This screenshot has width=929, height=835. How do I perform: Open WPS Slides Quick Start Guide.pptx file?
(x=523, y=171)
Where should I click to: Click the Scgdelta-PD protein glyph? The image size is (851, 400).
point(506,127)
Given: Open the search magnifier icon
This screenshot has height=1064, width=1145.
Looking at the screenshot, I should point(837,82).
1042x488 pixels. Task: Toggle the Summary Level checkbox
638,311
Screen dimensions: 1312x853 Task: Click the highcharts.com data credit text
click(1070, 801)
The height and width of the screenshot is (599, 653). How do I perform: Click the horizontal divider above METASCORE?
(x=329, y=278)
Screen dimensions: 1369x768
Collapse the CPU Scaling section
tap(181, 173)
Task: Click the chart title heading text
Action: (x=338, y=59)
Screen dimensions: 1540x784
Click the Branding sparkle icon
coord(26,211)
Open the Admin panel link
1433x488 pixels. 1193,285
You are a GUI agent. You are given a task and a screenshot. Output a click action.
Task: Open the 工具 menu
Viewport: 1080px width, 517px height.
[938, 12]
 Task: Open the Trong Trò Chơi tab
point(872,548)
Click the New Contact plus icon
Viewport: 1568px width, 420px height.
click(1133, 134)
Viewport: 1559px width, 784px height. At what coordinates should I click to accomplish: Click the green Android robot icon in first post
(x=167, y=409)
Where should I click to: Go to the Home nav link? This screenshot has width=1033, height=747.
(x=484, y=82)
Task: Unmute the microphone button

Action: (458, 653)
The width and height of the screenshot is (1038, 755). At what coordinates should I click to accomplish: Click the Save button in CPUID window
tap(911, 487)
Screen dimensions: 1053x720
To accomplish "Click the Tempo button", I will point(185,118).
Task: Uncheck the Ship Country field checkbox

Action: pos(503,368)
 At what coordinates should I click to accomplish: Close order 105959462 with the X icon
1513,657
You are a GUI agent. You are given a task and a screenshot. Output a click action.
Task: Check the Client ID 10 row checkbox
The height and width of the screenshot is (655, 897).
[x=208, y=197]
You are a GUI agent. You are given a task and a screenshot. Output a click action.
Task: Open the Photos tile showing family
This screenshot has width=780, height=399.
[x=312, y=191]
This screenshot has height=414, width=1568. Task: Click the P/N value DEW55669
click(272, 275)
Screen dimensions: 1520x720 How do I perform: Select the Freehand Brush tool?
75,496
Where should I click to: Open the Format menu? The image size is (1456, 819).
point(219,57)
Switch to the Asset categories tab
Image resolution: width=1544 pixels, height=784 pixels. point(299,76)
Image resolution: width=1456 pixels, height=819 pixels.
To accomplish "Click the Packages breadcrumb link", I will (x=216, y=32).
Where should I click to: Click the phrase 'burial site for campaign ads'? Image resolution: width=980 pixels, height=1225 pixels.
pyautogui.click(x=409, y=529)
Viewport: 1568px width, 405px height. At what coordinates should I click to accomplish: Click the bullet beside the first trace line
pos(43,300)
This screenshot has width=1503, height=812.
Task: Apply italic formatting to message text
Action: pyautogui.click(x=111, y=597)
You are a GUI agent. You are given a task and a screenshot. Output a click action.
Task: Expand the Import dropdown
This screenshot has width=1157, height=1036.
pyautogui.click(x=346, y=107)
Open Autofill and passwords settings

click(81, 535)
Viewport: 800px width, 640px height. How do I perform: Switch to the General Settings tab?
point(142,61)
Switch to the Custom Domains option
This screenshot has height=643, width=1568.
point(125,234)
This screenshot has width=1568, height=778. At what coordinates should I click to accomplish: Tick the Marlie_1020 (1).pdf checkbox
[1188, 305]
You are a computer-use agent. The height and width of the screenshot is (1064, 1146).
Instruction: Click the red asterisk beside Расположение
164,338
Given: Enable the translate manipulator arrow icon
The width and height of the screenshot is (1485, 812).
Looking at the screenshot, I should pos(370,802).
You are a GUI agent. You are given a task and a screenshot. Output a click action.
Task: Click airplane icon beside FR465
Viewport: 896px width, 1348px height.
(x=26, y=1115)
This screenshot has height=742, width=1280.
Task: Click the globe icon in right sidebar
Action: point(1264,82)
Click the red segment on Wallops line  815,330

+===+

## TASK REQUIREMENTS
What is wanted is the complete set of entries, returned verbatim.

## ANSWER
This screenshot has width=929, height=835. How do I perform: Open WPS Slides Quick Start Guide.pptx file?
(x=523, y=171)
Where should I click to: Click the Scgdelta-PD protein glyph? The image size is (851, 400).
point(506,127)
Given: Open the search magnifier icon
This screenshot has height=1064, width=1145.
Looking at the screenshot, I should point(837,82).
1042x488 pixels. Task: Toggle the Summary Level checkbox
638,311
Screen dimensions: 1312x853 Task: Click the highcharts.com data credit text
click(1070, 801)
The height and width of the screenshot is (599, 653). How do I perform: Click the horizontal divider above METASCORE?
(x=329, y=278)
Screen dimensions: 1369x768
Collapse the CPU Scaling section
tap(181, 173)
Task: Click the chart title heading text
Action: (x=338, y=59)
Screen dimensions: 1540x784
Click the Branding sparkle icon
coord(26,211)
Open the Admin panel link
1433x488 pixels. 1193,285
You are a GUI agent. You are given a task and a screenshot. Output a click action.
Task: Open the 工具 menu
Viewport: 1080px width, 517px height.
[938, 12]
 Task: Open the Trong Trò Chơi tab
point(872,548)
Click the New Contact plus icon
Viewport: 1568px width, 420px height.
click(1133, 134)
Viewport: 1559px width, 784px height. At what coordinates should I click to accomplish: Click the green Android robot icon in first post
(x=167, y=409)
Where should I click to: Go to the Home nav link? This screenshot has width=1033, height=747.
(x=484, y=82)
Task: Unmute the microphone button

Action: (458, 653)
The width and height of the screenshot is (1038, 755). At what coordinates should I click to accomplish: Click the Save button in CPUID window
tap(911, 487)
Screen dimensions: 1053x720
To accomplish "Click the Tempo button", I will point(185,118).
Task: Uncheck the Ship Country field checkbox

Action: pos(503,368)
 At what coordinates should I click to accomplish: Close order 105959462 with the X icon
1513,657
You are a GUI agent. You are given a task and a screenshot. Output a click action.
Task: Check the Client ID 10 row checkbox
The height and width of the screenshot is (655, 897).
[x=208, y=197]
You are a GUI agent. You are given a task and a screenshot. Output a click action.
Task: Open the Photos tile showing family
This screenshot has width=780, height=399.
[x=312, y=191]
This screenshot has height=414, width=1568. Task: Click the P/N value DEW55669
click(272, 275)
Screen dimensions: 1520x720 How do I perform: Select the Freehand Brush tool?
75,496
Where should I click to: Open the Format menu? The image size is (1456, 819).
point(219,57)
Switch to the Asset categories tab
Image resolution: width=1544 pixels, height=784 pixels. point(299,76)
Image resolution: width=1456 pixels, height=819 pixels.
To accomplish "Click the Packages breadcrumb link", I will (x=216, y=32).
Where should I click to: Click the phrase 'burial site for campaign ads'? Image resolution: width=980 pixels, height=1225 pixels.
pyautogui.click(x=409, y=529)
Viewport: 1568px width, 405px height. At what coordinates should I click to accomplish: Click the bullet beside the first trace line
pos(43,300)
This screenshot has width=1503, height=812.
Task: Apply italic formatting to message text
Action: pyautogui.click(x=111, y=597)
You are a GUI agent. You are given a task and a screenshot. Output a click action.
Task: Expand the Import dropdown
This screenshot has width=1157, height=1036.
pyautogui.click(x=346, y=107)
Open Autofill and passwords settings

click(81, 535)
Viewport: 800px width, 640px height. How do I perform: Switch to the General Settings tab?
point(142,61)
Switch to the Custom Domains option
This screenshot has height=643, width=1568.
point(125,234)
This screenshot has width=1568, height=778. At what coordinates should I click to accomplish: Tick the Marlie_1020 (1).pdf checkbox
[1188, 305]
You are a computer-use agent. The height and width of the screenshot is (1064, 1146).
Instruction: Click the red asterisk beside Расположение
164,338
Given: Enable the translate manipulator arrow icon
The width and height of the screenshot is (1485, 812).
Looking at the screenshot, I should pos(370,802).
You are a GUI agent. You are given a task and a screenshot. Output a click action.
Task: Click airplane icon beside FR465
Viewport: 896px width, 1348px height.
(x=26, y=1115)
This screenshot has height=742, width=1280.
Task: Click the globe icon in right sidebar
Action: point(1264,82)
Click the red segment on Wallops line  815,330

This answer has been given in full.